> **Aim of the exercise**
What you copy should be the lines from the one with "Task: Open the Doing Business menu" through the end of the entries, word for word. Omit the pictures.

============

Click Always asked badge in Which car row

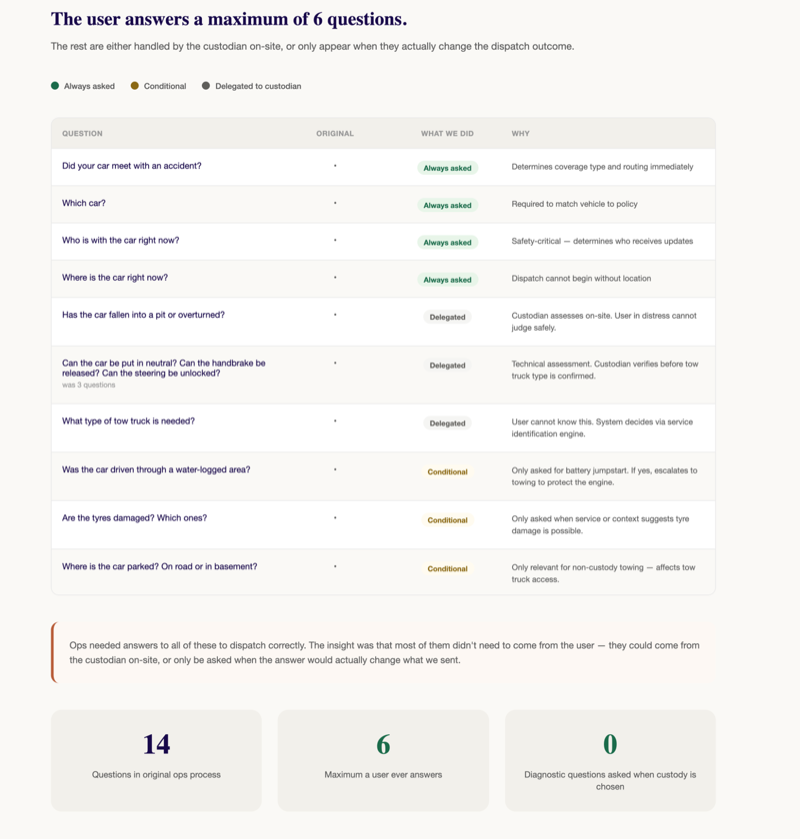447,205
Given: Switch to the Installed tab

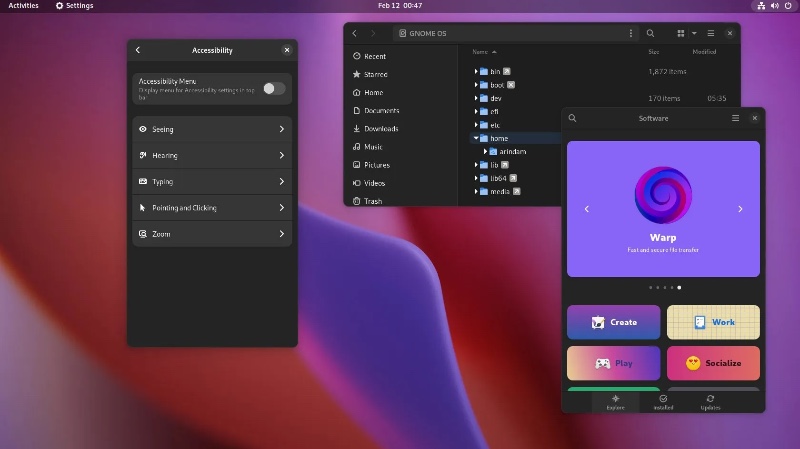Looking at the screenshot, I should (663, 401).
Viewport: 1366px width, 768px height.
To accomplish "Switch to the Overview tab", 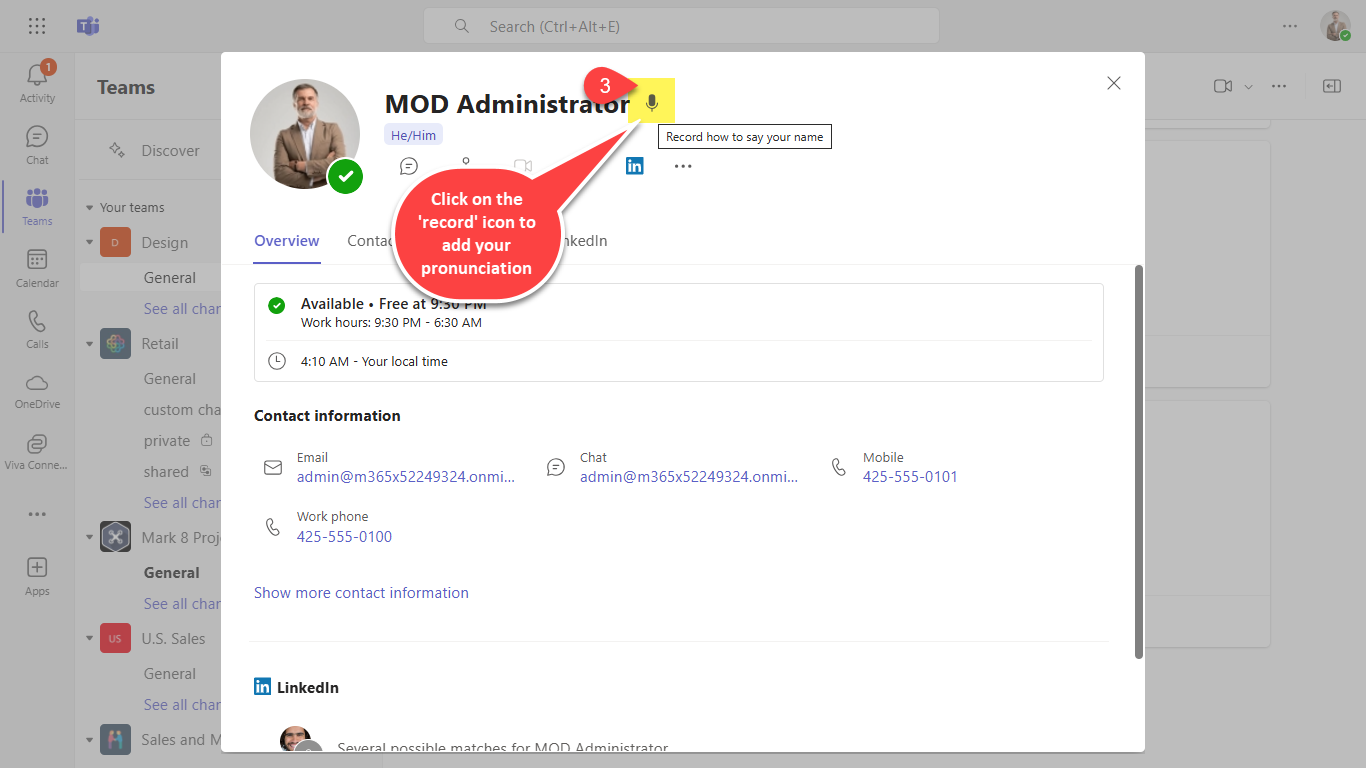I will (286, 241).
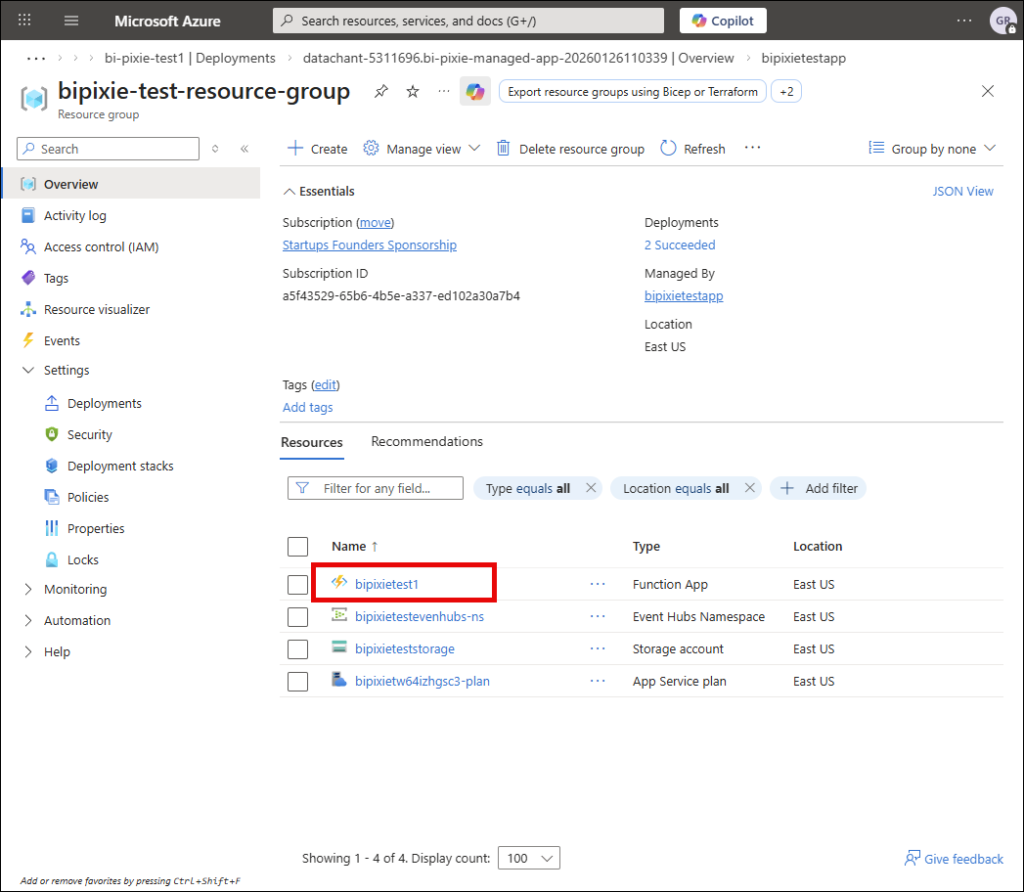Switch to the Recommendations tab
Viewport: 1024px width, 892px height.
click(427, 442)
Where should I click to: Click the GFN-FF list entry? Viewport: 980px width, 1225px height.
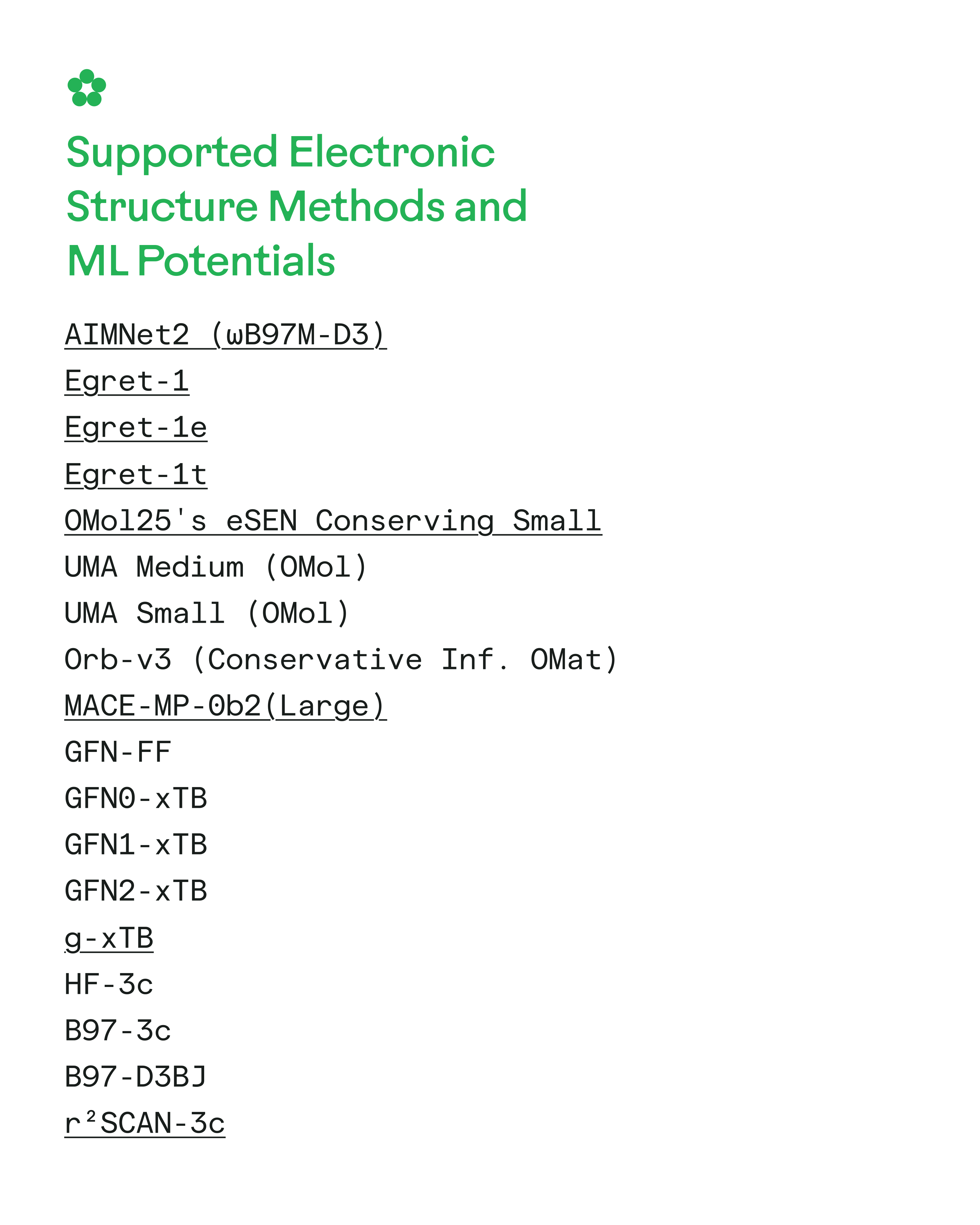118,752
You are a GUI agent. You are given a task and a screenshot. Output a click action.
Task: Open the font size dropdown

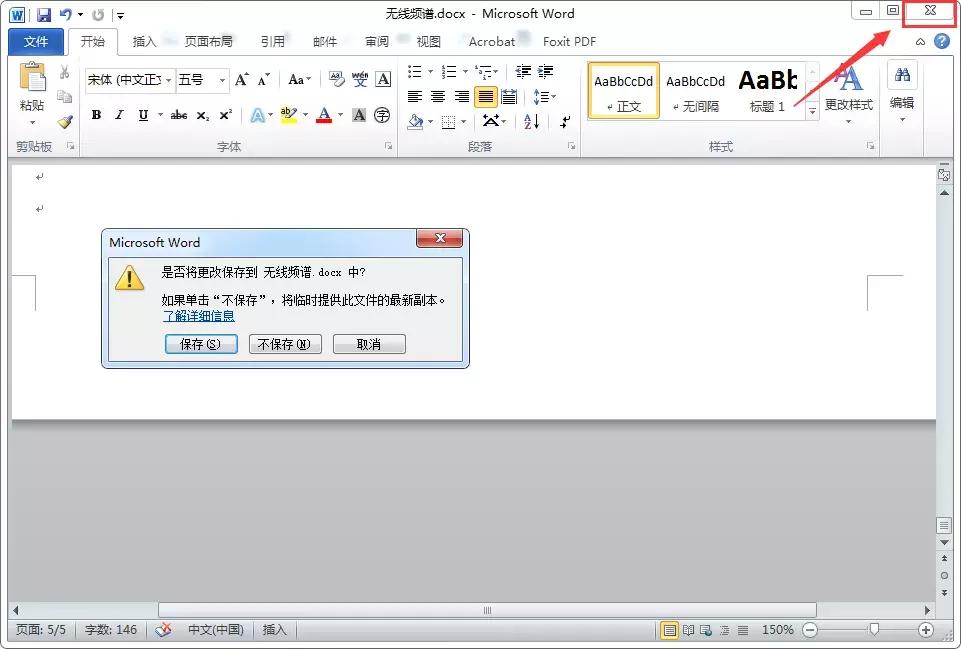pos(222,79)
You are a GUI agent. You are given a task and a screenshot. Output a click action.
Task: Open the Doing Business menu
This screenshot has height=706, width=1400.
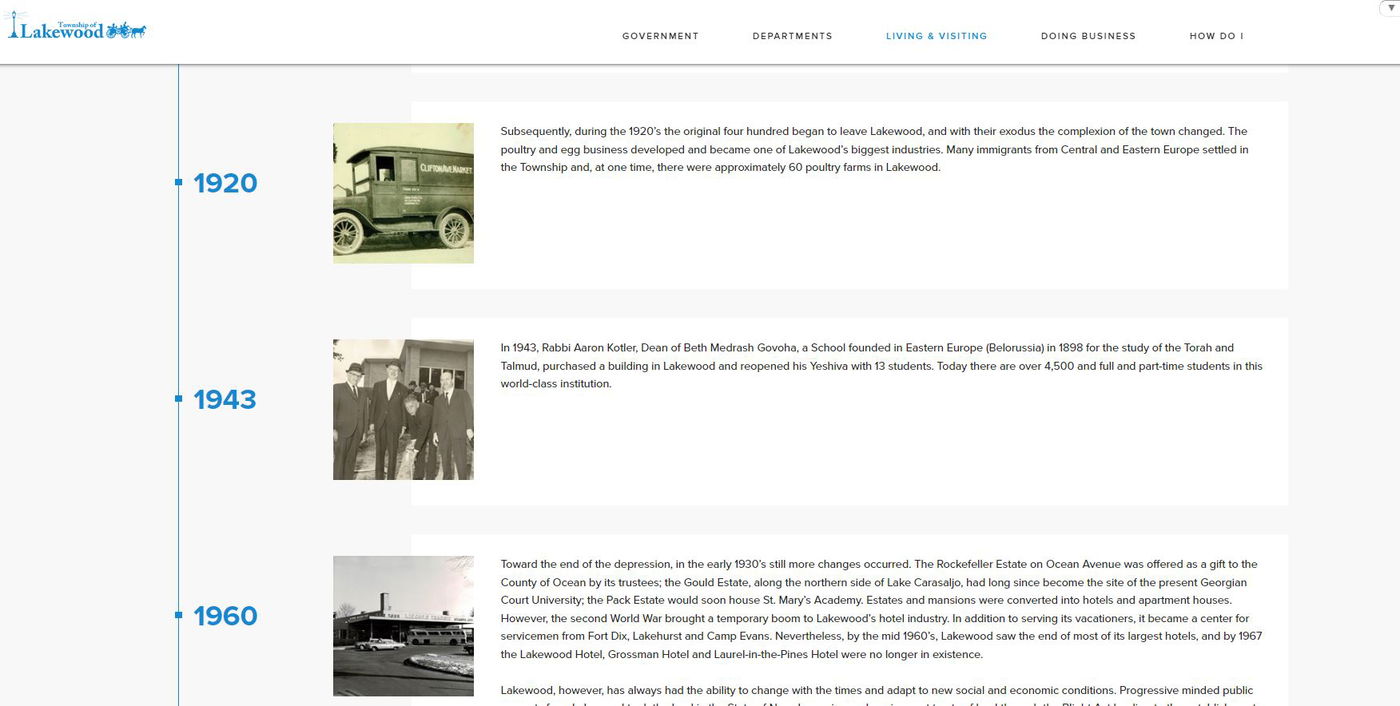coord(1088,36)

============

> **Result of the task**
Task: Open the Doing Business menu
This screenshot has height=706, width=1400.
coord(1088,36)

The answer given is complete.